• **WORK REQUEST**: Write all of the lines below out again, exactly as they stand.

• **GIVEN DATA**:
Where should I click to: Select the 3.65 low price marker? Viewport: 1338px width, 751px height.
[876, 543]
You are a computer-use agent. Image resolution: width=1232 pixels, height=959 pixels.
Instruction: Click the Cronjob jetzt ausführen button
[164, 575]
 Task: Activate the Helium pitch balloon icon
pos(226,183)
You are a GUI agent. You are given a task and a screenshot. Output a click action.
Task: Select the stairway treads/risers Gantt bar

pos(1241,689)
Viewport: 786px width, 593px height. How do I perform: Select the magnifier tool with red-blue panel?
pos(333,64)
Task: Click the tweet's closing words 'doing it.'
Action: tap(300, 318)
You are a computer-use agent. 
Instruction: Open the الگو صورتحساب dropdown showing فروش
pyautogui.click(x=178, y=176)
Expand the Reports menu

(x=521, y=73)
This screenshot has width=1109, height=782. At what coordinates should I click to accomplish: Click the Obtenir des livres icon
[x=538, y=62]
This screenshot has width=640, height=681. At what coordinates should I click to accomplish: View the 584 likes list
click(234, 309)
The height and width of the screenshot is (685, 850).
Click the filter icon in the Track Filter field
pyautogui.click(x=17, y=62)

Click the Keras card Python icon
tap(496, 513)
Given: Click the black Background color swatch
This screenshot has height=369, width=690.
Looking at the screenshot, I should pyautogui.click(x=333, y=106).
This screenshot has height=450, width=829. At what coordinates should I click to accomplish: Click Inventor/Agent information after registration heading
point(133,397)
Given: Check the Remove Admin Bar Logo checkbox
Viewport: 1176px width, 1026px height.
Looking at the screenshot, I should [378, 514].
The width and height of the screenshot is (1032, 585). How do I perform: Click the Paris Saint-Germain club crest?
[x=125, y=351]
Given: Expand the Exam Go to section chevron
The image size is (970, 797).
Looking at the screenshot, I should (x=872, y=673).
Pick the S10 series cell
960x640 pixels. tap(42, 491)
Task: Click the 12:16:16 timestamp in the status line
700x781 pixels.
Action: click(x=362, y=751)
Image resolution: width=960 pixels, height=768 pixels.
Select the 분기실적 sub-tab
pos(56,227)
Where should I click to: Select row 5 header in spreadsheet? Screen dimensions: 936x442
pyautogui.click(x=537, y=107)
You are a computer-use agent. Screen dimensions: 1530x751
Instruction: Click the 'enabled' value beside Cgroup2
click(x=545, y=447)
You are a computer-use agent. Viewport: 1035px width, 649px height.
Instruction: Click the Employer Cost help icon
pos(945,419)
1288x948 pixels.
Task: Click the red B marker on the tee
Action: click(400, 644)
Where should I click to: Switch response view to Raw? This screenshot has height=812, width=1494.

• **ANSWER TO THE PROBLEM**:
Where should I click to: Select the 3.65 low price marker? Viewport: 1338px width, 751px height.
[876, 543]
You are a computer-use agent. Image resolution: width=1232 pixels, height=959 pixels.
Instruction: Click the Cronjob jetzt ausführen button
[164, 575]
 Task: Activate the Helium pitch balloon icon
pos(226,183)
You are a GUI agent. You are given a task and a screenshot. Output a click action.
Task: Select the stairway treads/risers Gantt bar

pos(1241,689)
Viewport: 786px width, 593px height. How do I perform: Select the magnifier tool with red-blue panel?
pos(333,64)
Task: Click the tweet's closing words 'doing it.'
Action: tap(300, 318)
You are a computer-use agent. 
Instruction: Open the الگو صورتحساب dropdown showing فروش
pyautogui.click(x=178, y=176)
Expand the Reports menu

(x=521, y=73)
This screenshot has width=1109, height=782. At what coordinates should I click to accomplish: Click the Obtenir des livres icon
[x=538, y=62]
This screenshot has width=640, height=681. At what coordinates should I click to accomplish: View the 584 likes list
click(234, 309)
The height and width of the screenshot is (685, 850).
Click the filter icon in the Track Filter field
pyautogui.click(x=17, y=62)

Click the Keras card Python icon
tap(496, 513)
Given: Click the black Background color swatch
This screenshot has height=369, width=690.
Looking at the screenshot, I should pyautogui.click(x=333, y=106).
This screenshot has height=450, width=829. At what coordinates should I click to accomplish: Click Inventor/Agent information after registration heading
point(133,397)
Given: Check the Remove Admin Bar Logo checkbox
Viewport: 1176px width, 1026px height.
Looking at the screenshot, I should [378, 514].
The width and height of the screenshot is (1032, 585). How do I perform: Click the Paris Saint-Germain club crest?
[x=125, y=351]
Given: Expand the Exam Go to section chevron
The image size is (970, 797).
Looking at the screenshot, I should (x=872, y=673).
Pick the S10 series cell
960x640 pixels. tap(42, 491)
Task: Click the 12:16:16 timestamp in the status line
700x781 pixels.
Action: click(x=362, y=751)
Image resolution: width=960 pixels, height=768 pixels.
Select the 분기실적 sub-tab
pos(56,227)
Where should I click to: Select row 5 header in spreadsheet? Screen dimensions: 936x442
pyautogui.click(x=537, y=107)
You are a computer-use agent. Screen dimensions: 1530x751
Instruction: Click the 'enabled' value beside Cgroup2
click(x=545, y=447)
You are a computer-use agent. Viewport: 1035px width, 649px height.
Instruction: Click the Employer Cost help icon
pos(945,419)
1288x948 pixels.
Task: Click the red B marker on the tee
Action: click(400, 644)
Where should I click to: Switch response view to Raw? This screenshot has height=812, width=1494.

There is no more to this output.